**Task**
Restate each record exactly as it was written.

»»

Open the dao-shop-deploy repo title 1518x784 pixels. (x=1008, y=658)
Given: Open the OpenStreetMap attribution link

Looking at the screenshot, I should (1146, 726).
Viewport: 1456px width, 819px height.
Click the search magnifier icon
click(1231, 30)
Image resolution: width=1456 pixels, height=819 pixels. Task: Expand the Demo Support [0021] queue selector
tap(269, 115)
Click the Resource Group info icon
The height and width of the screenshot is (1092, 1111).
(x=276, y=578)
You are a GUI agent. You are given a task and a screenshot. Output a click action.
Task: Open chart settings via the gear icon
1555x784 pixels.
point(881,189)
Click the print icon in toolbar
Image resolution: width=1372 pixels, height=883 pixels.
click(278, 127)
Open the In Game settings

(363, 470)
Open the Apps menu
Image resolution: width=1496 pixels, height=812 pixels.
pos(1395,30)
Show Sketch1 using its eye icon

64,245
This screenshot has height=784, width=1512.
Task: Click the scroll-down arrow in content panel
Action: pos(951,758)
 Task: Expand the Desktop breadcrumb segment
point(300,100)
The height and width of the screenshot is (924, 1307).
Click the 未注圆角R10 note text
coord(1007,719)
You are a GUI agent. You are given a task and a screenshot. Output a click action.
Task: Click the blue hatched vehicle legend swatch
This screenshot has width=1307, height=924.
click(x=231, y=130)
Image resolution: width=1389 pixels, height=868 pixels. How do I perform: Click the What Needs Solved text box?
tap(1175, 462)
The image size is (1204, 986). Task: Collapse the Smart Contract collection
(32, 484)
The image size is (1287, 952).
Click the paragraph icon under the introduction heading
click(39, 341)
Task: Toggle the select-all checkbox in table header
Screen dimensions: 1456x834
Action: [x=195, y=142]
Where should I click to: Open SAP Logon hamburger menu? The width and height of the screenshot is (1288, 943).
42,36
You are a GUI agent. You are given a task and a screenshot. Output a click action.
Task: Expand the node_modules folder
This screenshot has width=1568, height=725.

««

**Expected answer**
Open the dao-shop-deploy repo title 1518x784 pixels. (x=1008, y=658)
Given: Open the OpenStreetMap attribution link

Looking at the screenshot, I should (1146, 726).
Viewport: 1456px width, 819px height.
Click the search magnifier icon
click(1231, 30)
Image resolution: width=1456 pixels, height=819 pixels. Task: Expand the Demo Support [0021] queue selector
tap(269, 115)
Click the Resource Group info icon
The height and width of the screenshot is (1092, 1111).
(x=276, y=578)
You are a GUI agent. You are given a task and a screenshot. Output a click action.
Task: Open chart settings via the gear icon
1555x784 pixels.
point(881,189)
Click the print icon in toolbar
Image resolution: width=1372 pixels, height=883 pixels.
click(278, 127)
Open the In Game settings

(363, 470)
Open the Apps menu
Image resolution: width=1496 pixels, height=812 pixels.
pos(1395,30)
Show Sketch1 using its eye icon

64,245
This screenshot has height=784, width=1512.
Task: Click the scroll-down arrow in content panel
Action: pos(951,758)
 Task: Expand the Desktop breadcrumb segment
point(300,100)
The height and width of the screenshot is (924, 1307).
Click the 未注圆角R10 note text
coord(1007,719)
You are a GUI agent. You are given a task and a screenshot. Output a click action.
Task: Click the blue hatched vehicle legend swatch
This screenshot has width=1307, height=924.
click(x=231, y=130)
Image resolution: width=1389 pixels, height=868 pixels. How do I perform: Click the What Needs Solved text box?
tap(1175, 462)
The image size is (1204, 986). Task: Collapse the Smart Contract collection
(32, 484)
The image size is (1287, 952).
Click the paragraph icon under the introduction heading
click(39, 341)
Task: Toggle the select-all checkbox in table header
Screen dimensions: 1456x834
Action: [x=195, y=142]
Where should I click to: Open SAP Logon hamburger menu? The width and height of the screenshot is (1288, 943).
42,36
You are a GUI agent. You are given a task and a screenshot. Output a click action.
Task: Expand the node_modules folder
This screenshot has width=1568, height=725.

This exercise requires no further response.